* Material provided
· · · · · · ·

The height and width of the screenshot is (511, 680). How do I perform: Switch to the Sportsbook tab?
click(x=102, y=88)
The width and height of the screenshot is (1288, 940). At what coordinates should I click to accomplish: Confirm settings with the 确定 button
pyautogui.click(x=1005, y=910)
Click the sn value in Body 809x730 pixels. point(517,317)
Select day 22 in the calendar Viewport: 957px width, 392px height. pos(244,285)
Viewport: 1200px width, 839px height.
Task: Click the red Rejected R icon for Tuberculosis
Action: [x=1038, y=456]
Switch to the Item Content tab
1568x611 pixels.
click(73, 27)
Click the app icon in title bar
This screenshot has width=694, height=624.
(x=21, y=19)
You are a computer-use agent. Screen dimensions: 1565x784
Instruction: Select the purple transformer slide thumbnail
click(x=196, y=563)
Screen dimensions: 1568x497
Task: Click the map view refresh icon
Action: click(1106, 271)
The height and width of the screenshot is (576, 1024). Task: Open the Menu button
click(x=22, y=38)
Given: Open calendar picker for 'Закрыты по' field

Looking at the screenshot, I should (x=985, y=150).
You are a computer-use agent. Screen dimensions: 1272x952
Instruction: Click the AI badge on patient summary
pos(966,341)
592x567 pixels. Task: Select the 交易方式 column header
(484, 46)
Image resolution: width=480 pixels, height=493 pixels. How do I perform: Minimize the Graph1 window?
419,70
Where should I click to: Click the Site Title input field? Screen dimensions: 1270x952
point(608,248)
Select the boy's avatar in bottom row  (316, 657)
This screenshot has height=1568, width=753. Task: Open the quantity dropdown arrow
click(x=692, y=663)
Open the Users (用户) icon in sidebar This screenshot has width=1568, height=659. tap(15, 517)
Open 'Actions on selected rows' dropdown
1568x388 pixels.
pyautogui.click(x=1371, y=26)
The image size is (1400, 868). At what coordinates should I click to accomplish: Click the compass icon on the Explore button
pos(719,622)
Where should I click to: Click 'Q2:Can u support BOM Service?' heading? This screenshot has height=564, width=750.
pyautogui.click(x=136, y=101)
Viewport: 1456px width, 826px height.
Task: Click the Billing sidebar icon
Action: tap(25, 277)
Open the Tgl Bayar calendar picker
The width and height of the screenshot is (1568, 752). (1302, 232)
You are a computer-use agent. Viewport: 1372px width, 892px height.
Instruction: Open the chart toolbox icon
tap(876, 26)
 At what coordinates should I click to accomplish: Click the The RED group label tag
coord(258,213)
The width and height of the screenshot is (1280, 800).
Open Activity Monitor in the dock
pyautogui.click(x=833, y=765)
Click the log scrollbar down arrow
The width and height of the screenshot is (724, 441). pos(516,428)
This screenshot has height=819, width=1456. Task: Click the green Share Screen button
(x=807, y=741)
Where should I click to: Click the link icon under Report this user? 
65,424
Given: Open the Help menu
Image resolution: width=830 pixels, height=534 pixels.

· · · · · · ·

* What to work on
Count the lines in the records above that contain the string "Switch", treating uppercase and lowercase as different, and reply with only that number.

* The reply
2